There were plenty of philosophers in the past whose way of reasoning was similar. And it seems they have already found several ways to beat the devil.

Despite such a pessimistic view, they never considered suicide as a valid option. They all thought it was only an escape from this life, not a solution. So they all proposed alternative solutions. Here I am going to present the philosophy of four such notable thinkers.

For Soren Kierkegaard and Albert Camus, the devil was the “Absurd”. The “Absurd” here is a philosophical term. It means “man’s search for the purpose in such a universe which doesn’t give a damn about man’s existence.”

Both of them had unique solutions for the devil.


Kierkegaard proposed taking a leap of faith. The notion of meaninglessness comes from human reason and cognition. So one must seek something higher than what the human mind can grasp; God. Renounce your reason and have faith in God. This doesn’t mean having faith in religion; Kierkegaard criticized Christianity a lot. Rather, the god is your personal one to which you can always lean on. This idea focuses more on the spiritual development of the human self.


For Albert Camus, keeping such faith meant taking a suicide, a philosophical suicide. He proposed we must train ourselves to accept this absurdity as a simple fact of nature and live our life. We accept that there is no solution to the absurd; there are only escapes. So rather than trying to escape it, we must learn to accept it and be happy.


For Arthur Schopenhauer, our creator was a devil. Because of this, he thought, we can never be happy. It bound us to walk the hedonistic treadmill and doomed to swing between pain and boredom.
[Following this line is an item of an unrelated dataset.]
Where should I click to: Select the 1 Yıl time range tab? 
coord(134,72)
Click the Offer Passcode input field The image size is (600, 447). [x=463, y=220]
He believed we can only aim to live a bearable life with occasional happiness. An amusing thing is Arthur compared humans to a mole; both of which focus on nothing but sex.

After seeing different philosophers’ views of life, we might consider life meaningless. But their pessimistic perspective on life came from their tragic life experiences. If they had lived a happier life, then they might not have an optimistic view of the world.

Kierkegaard was the youngest of seven children in his family. From a young age, death was around him. He was frail and by twenty-two, all his siblings had died except him and his brother. He also died of an excruciating spinal disease at forty-four.

Schopenhauer’s story was like Buddha’s. Born in a rich family, he had all the comfort of this world. At fifteen, he got to witness extreme poverty and disease during his two-year trip in Europe. But his biggest shock was the suicide of his father when he was seventeen years old. His family was wealthy, yet his father had to commit suicide.

Finally, for Camus, his father died in world war I when he was less than a year old. His mother did housework to feed the family. Later he lived with his maternal grandmother and paralyzed uncle. They lived in a small two-room apartment.

Now, the notion of the devil I created was a personification of the meaninglessness of the universe. It might even be a scapegoat to blame for our misery. So I hope you take it as an idea only, with which we can connect different philosophies.

I also became intrigued about the pessimistic view of life during this lockdown, when fear of death was everywhere. But I live in a world where there are plenty of philosophers who, despite their tragic life, have accepted life to be meaningful. Philosophers like Gottfried Wilhelm Leibniz, Francois Voltaire, and so on were those who followed the path of optimism. Reading the works of these optimistic philosophers gives me hope; hope that the world isn’t purposeless. So I wish to believe that the meaninglessness of the world is my perspective alone. And the world is, in fact, full of beauty, if we searched for it.